*TASK DIRECTIONS:* Only the lines from the one containing "Click the Take 3 progress bar" through the one containing "Given: Like the tweet with heart icon" should be printed, exactly as they appear below, with both ends included.

*RECORDS FOR THIS TASK:*
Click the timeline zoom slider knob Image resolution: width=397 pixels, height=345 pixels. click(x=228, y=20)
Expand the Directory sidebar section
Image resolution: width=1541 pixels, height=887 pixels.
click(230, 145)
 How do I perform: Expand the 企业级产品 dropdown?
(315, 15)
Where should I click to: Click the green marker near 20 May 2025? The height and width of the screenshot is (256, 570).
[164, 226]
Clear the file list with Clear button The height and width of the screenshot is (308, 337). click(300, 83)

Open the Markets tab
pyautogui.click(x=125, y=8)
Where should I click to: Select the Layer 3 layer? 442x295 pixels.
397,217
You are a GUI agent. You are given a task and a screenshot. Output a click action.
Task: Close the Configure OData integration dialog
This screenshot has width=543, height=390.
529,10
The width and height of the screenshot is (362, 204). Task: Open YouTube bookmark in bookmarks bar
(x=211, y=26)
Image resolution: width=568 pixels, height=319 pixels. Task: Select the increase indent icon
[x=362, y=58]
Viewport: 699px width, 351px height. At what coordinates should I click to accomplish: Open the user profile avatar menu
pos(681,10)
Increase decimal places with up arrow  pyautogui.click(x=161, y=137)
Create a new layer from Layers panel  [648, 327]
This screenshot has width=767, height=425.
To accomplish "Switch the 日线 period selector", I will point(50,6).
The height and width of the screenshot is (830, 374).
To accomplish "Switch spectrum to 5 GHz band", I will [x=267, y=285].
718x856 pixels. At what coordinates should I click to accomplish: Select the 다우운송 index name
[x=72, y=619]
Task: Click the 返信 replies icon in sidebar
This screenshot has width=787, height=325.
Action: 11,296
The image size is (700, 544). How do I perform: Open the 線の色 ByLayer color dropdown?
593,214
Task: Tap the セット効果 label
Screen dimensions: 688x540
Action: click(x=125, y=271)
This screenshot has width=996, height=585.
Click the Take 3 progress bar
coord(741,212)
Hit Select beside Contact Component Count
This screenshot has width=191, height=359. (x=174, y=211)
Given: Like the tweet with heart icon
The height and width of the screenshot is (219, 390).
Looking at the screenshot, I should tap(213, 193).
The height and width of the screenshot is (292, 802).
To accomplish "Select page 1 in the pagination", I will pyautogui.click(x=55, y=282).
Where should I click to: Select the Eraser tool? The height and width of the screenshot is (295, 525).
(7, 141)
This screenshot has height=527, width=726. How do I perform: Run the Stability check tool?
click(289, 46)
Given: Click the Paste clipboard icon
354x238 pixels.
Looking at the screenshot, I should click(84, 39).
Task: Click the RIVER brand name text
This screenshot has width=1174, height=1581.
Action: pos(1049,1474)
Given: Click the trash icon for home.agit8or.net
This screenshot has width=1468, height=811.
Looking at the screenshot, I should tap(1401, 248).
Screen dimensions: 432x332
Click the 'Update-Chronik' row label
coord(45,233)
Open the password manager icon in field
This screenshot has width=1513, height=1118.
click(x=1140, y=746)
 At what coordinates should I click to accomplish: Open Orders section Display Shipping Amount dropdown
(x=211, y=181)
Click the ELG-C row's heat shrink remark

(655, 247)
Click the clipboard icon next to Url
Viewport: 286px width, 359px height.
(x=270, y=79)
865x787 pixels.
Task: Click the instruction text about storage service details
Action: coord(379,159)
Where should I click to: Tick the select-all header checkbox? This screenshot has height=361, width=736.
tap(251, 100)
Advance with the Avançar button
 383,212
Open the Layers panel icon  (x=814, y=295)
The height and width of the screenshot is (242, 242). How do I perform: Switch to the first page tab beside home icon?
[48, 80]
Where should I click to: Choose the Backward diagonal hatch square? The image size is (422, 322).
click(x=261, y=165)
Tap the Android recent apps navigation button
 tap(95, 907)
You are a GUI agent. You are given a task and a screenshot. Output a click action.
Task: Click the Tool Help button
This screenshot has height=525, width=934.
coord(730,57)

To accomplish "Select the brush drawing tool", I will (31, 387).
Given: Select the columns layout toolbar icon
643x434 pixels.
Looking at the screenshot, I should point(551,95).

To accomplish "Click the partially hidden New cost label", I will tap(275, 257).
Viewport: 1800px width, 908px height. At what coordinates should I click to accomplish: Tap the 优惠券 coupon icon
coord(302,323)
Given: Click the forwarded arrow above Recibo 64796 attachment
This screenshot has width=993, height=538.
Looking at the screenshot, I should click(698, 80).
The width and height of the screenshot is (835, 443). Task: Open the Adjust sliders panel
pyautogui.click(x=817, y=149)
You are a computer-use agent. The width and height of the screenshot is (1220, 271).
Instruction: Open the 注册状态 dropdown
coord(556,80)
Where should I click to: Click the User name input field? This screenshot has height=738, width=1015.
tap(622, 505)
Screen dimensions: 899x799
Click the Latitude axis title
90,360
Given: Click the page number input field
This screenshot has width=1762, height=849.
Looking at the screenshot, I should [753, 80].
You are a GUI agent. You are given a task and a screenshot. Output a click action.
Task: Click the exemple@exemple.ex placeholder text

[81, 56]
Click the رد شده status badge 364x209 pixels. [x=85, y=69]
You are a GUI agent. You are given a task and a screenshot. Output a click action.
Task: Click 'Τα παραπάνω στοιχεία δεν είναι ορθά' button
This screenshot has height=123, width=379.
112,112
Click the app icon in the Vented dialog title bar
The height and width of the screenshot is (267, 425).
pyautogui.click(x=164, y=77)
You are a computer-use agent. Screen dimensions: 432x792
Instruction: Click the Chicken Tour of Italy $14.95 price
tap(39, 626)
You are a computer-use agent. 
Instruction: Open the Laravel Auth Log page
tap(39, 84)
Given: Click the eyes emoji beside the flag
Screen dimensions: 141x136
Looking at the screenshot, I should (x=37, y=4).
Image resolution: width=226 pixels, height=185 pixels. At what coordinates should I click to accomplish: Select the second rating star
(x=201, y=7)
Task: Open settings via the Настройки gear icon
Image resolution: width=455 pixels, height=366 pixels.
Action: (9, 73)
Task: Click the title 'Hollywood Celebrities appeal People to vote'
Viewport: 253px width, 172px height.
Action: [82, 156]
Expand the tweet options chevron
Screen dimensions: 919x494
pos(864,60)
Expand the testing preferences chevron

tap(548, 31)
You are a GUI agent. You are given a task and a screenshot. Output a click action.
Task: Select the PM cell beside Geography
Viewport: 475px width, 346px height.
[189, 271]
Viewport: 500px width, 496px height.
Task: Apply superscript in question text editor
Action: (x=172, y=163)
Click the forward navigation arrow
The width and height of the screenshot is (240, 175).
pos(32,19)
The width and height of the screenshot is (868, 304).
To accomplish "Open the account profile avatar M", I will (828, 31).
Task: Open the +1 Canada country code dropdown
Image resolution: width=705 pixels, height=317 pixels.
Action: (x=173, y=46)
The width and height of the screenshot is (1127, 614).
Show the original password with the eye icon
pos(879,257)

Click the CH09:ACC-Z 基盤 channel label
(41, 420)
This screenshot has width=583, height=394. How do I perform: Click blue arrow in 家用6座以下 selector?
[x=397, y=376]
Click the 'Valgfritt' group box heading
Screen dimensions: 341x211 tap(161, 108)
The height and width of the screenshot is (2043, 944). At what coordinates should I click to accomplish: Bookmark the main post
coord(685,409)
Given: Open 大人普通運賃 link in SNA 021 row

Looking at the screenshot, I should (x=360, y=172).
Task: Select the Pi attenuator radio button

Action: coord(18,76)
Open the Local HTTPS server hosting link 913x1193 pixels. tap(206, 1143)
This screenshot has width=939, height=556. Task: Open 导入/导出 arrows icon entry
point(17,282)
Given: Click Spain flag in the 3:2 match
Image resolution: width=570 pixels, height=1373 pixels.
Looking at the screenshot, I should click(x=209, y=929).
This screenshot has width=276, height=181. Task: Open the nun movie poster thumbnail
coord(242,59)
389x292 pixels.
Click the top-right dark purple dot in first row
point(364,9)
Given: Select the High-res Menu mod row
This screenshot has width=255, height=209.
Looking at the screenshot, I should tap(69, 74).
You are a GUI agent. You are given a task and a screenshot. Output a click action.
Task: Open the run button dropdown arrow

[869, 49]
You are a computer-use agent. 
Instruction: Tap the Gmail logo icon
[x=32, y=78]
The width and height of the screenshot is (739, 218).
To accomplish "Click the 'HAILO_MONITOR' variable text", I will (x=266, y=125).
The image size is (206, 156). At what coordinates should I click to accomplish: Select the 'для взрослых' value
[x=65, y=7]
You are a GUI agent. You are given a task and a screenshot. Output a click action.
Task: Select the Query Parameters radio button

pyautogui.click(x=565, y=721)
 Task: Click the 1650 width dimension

*RESPONSE:*
Click the Take 3 progress bar
coord(741,212)
Hit Select beside Contact Component Count
This screenshot has width=191, height=359. (x=174, y=211)
Given: Like the tweet with heart icon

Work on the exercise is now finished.